▸ **TASK PROMPT**: Please say how many lines in the records below contain the word "dimensions", giving only the number.

(Dataset entries)
------------------------------
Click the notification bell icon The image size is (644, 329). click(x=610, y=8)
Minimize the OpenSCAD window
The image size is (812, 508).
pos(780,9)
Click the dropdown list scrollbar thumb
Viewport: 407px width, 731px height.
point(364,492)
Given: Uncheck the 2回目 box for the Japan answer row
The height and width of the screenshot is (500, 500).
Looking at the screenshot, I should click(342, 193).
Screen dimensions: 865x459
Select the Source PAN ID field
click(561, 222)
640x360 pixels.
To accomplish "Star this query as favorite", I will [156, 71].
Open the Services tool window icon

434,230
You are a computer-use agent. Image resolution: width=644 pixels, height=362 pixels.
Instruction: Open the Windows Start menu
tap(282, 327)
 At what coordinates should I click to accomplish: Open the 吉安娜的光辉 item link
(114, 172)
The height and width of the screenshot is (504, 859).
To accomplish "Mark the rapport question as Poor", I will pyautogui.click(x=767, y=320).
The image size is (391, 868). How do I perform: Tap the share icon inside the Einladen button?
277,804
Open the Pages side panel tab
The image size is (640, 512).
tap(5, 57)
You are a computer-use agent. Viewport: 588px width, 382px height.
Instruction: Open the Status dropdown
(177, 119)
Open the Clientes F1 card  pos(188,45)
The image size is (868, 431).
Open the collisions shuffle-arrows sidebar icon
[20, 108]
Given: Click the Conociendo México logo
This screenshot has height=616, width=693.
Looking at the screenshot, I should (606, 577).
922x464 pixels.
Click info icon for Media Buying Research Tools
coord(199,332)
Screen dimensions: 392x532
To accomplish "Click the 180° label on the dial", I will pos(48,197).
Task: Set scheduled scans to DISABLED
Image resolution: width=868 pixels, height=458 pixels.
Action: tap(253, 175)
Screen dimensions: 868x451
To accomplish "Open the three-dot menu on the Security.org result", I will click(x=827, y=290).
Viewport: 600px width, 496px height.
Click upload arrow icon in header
------------------------------
▸ **ANSWER TO THIS PROBLEM**: 3